Work item: All lines of the records below that contain the word "will" must be listed.

Records for this exercise:
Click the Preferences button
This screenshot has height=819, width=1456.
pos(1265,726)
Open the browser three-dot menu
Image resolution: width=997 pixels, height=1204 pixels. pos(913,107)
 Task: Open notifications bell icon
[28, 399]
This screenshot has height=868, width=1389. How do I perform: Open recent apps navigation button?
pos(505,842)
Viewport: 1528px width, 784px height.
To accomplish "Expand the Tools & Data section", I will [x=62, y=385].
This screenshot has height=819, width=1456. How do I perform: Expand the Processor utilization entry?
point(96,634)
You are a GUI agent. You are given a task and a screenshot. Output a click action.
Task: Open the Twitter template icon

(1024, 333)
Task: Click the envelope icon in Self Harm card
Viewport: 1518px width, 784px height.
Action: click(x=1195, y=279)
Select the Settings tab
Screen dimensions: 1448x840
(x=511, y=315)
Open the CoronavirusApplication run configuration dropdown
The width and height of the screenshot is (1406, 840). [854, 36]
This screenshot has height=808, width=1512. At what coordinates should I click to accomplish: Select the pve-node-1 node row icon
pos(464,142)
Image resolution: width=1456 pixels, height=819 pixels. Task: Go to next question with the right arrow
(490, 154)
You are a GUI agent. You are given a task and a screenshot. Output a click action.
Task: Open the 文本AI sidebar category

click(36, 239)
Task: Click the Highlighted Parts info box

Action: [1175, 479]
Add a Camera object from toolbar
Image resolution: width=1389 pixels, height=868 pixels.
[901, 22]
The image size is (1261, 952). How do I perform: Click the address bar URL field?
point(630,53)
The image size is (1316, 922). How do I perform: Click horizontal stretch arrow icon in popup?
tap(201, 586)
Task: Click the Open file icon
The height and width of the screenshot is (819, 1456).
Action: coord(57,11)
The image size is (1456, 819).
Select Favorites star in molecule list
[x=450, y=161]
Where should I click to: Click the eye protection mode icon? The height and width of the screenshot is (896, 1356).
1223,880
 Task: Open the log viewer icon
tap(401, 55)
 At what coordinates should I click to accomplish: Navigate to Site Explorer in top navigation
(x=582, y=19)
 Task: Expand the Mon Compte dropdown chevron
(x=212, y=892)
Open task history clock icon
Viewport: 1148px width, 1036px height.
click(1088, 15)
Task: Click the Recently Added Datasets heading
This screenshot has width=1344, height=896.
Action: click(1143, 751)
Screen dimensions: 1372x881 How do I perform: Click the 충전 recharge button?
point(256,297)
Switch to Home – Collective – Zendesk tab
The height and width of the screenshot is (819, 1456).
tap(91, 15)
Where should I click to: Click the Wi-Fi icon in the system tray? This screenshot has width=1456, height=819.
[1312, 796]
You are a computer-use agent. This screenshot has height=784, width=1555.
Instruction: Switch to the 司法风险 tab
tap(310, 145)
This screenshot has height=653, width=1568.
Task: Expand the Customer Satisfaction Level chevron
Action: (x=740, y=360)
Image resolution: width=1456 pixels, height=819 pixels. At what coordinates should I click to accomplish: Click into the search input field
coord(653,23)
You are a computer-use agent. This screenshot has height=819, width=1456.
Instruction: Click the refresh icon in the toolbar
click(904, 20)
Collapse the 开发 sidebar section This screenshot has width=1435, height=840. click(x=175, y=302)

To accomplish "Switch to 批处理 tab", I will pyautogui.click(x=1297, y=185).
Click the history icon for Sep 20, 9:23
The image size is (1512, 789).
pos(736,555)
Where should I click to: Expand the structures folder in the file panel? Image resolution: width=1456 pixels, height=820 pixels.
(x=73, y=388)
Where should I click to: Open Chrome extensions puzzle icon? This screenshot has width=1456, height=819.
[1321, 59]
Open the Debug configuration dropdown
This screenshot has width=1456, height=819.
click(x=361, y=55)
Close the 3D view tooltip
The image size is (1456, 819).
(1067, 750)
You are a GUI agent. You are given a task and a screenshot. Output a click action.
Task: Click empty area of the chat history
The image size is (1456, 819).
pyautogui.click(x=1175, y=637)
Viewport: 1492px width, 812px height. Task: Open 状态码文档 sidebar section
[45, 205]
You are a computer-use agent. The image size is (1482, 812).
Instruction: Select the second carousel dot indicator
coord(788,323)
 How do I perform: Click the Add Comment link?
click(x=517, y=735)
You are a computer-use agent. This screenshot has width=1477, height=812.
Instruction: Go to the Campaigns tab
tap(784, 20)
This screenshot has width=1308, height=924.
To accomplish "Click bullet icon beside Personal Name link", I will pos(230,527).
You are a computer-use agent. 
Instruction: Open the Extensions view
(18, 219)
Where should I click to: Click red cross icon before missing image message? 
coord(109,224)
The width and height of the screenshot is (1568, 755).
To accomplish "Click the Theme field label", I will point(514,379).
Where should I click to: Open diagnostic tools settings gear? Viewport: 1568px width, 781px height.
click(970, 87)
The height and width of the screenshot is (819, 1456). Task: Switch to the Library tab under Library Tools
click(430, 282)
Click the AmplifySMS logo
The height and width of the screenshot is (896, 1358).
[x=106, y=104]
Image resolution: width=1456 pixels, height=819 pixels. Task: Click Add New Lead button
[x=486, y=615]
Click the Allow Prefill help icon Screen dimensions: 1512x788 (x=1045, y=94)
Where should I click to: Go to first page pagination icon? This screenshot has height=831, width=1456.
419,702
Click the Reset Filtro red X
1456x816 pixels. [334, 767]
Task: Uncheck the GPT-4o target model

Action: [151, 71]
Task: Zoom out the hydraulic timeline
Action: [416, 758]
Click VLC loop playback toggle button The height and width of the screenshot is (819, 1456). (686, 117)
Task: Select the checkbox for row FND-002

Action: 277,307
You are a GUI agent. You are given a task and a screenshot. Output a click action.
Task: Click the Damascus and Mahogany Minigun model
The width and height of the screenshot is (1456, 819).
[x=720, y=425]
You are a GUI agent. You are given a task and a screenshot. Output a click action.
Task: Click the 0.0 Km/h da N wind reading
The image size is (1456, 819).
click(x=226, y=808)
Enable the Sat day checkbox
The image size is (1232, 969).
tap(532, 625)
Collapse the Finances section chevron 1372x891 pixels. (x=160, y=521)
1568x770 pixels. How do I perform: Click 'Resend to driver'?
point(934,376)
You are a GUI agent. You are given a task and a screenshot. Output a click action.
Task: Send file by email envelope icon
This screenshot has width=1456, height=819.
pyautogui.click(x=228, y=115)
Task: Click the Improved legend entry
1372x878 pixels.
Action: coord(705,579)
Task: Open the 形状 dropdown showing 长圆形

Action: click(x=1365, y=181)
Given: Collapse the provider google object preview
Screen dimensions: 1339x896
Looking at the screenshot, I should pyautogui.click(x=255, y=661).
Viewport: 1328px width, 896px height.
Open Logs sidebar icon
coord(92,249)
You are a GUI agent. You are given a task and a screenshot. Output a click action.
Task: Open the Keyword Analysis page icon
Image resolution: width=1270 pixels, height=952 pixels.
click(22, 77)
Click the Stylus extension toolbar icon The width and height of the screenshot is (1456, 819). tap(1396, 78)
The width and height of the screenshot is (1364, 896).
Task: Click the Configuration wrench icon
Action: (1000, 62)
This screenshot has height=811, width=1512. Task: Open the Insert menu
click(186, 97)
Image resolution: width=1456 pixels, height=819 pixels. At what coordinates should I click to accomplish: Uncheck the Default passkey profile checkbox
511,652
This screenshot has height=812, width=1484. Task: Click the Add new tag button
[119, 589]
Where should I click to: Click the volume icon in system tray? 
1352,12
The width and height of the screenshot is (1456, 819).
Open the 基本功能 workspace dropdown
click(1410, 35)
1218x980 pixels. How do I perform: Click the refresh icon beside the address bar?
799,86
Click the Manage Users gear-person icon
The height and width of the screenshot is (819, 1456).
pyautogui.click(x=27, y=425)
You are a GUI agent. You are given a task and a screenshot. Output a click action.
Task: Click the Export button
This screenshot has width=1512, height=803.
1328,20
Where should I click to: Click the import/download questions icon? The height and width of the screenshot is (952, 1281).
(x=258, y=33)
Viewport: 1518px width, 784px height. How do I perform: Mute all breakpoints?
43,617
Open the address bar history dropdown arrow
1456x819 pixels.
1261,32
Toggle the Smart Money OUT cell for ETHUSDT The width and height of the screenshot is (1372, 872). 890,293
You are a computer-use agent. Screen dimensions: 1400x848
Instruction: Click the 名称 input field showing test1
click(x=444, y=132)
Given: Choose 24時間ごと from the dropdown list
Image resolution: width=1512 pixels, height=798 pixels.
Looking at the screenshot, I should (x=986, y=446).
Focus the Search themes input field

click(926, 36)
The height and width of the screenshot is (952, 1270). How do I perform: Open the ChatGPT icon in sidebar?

Your solution:
To accomplish "Expand the Tools & Data section", I will [x=62, y=385].
To accomplish "Switch to 批处理 tab", I will pyautogui.click(x=1297, y=185).
To accomplish "Click bullet icon beside Personal Name link", I will pos(230,527).
To accomplish "Click the Theme field label", I will point(514,379).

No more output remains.